How to treat gallbladder cancer surgery

  Definition
  Gallbladder cancer is the most common malignant lesion of the biliary tract, and is more common in women aged 50 to 70 years, with gallbladder stones combined in about 80% of cases. Possible predisposing factors include: porcelain gallbladder, gallbladder adenoma, abnormal biliopancreatic duct confluence, post-biliary jejunostomy, ulcerative colitis, etc. Gallbladder cancer mostly occurs in the body and bottom of the gallbladder, and adenocarcinoma is the most common pathology, followed by squamous epithelial cell carcinoma. Adenocarcinoma can be infiltrative or papillary type, and the former is more common.
  Diagnosis
  1.Clinical manifestations
  1. There are no specific symptoms in early stage. There may be gallstone symptoms such as pain and discomfort in the right upper abdomen, anorexia and indigestion.
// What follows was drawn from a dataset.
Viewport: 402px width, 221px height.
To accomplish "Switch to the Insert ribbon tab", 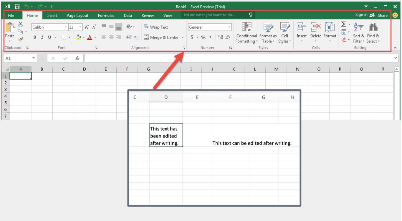I will click(52, 16).
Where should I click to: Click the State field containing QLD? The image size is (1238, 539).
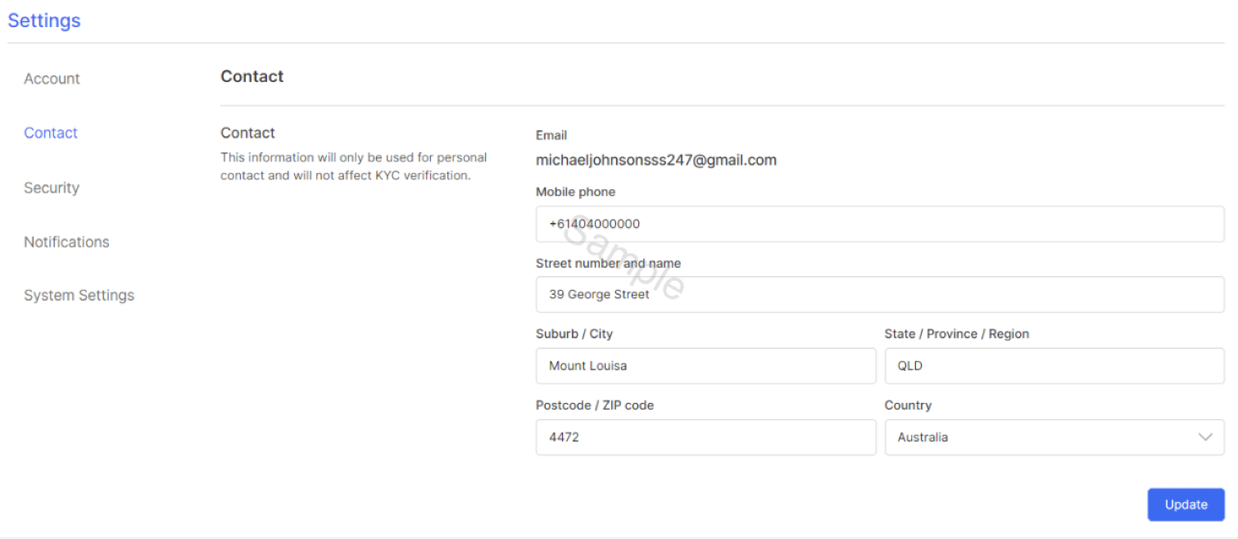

When the above symptoms worsen, jaundice and weight loss should be highly suspected.
  2.Signs are the same as gallstones and cholecystitis in the early stage, but jaundice may appear in the late stage, and hepatomegaly, right upper abdominal mass and ascites may appear when it invades the liver.
  2.Auxiliary examination
  1.Laboratory examination
  Late stage jaundice may have corresponding liver function abnormalities.
  Tumor marker tests: CEA, CA19-9, CA125, etc. can be elevated, but are not specific.
  2.Imaging examination
  1.B ultrasound is preferred, which can show uneven thickening of the gallbladder wall and intracavitary fixed masses, and can also observe gallstones, liver metastases, lymph node enlargement and bile duct obstruction and other lesions.
  2.CT is better than B-ultrasound in qualitative aspect.
  3.MRI and MRCP have greater diagnostic value in the case of bile duct obstruction.
  4.ERCP has little early diagnostic value and is suitable for identifying occupying lesions in the common hepatic duct or common bile duct or collecting bile for cytological examination.
  3.Other tests
  Cytological examination: B ultrasound-guided percutaneous liver/gallbladder aspiration for bile extraction or fine needle aspiration biopsy.
  3.Differential diagnosis
  It must be distinguished from cholecystitis, gallbladder polyp-like lesions, and bile duct cancer.
  Staging
  Nevin staging
  Stage I, cancerous tissue is limited to the mucosa of gallbladder.
  Stage II, cancerous tissue invades the mucosa and muscle layer of the gallbladder.
  In stage III, the cancer invades the whole wall of the gallbladder.
  Stage IV, the cancer invades the whole wall of the gallbladder and is accompanied by lymph node metastasis.
  Stage V, cancer invades the liver directly or with liver metastasis, or with metastasis to any organ.
  Treatment
  Surgery is the preferred treatment. Chemotherapy and radiation therapy are not effective.
  Surgical treatment.
  1.Surgical treatment of early-stage gallbladder cancer
  Preoperatively diagnosed early-stage gallbladder cancer Nevin I and II, radical surgery for gallbladder cancer should be performed, including cholecystectomy, wedge resection of liver 2cm from gallbladder and lymph node dissection within hepatoduodenal ligament. If gallbladder cancer is accidentally found after cholecystectomy for benign disease, it is not necessary to operate again if it is Nevin stage I. If it is Nevin stage II, it is necessary to operate again to clear regional lymph nodes and wedge resection of liver.
  2.Surgical treatment of middle and late stage gallbladder cancer
  Expanded resection for intermediate and advanced gallbladder cancer includes clearing the lymph nodes of hepatoduodenal ligament, posterior superior pancreaticoduodenal lymph nodes, peri-abdominal artery lymph nodes, peri-abdominal aortic lymph nodes and peri-inferior vena cava lymph nodes while doing resection of middle lobe of liver, enlarged right half of liver or right trilobe of liver or adding pancreatic head duodenectomy.
  For the surgical treatment of unresectable gallbladder cancer liver metastases, percutaneous ultrasound-guided anhydrous alcohol injection, intraoperative microwave curing of lesions, radiofrequency ablation, cryotherapy, etc. With obstructive jaundice, biliary-intestinal anastomosis is feasible, and if biliary-intestinal anastomosis is difficult, PTBD, external U-tube drainage, etc. are performed.
  Prevention
  For symptomatic patients, gallbladder stones >3cm in diameter, gallbladder polyps with single, >1cm in diameter or broad-based polyps, or clinically diagnosed adenomatous polyps, uneven thickening of gallbladder wall or more than 5mm, or porcelain gallbladder should be actively surgically removed to prevent gallbladder carcinogenesis.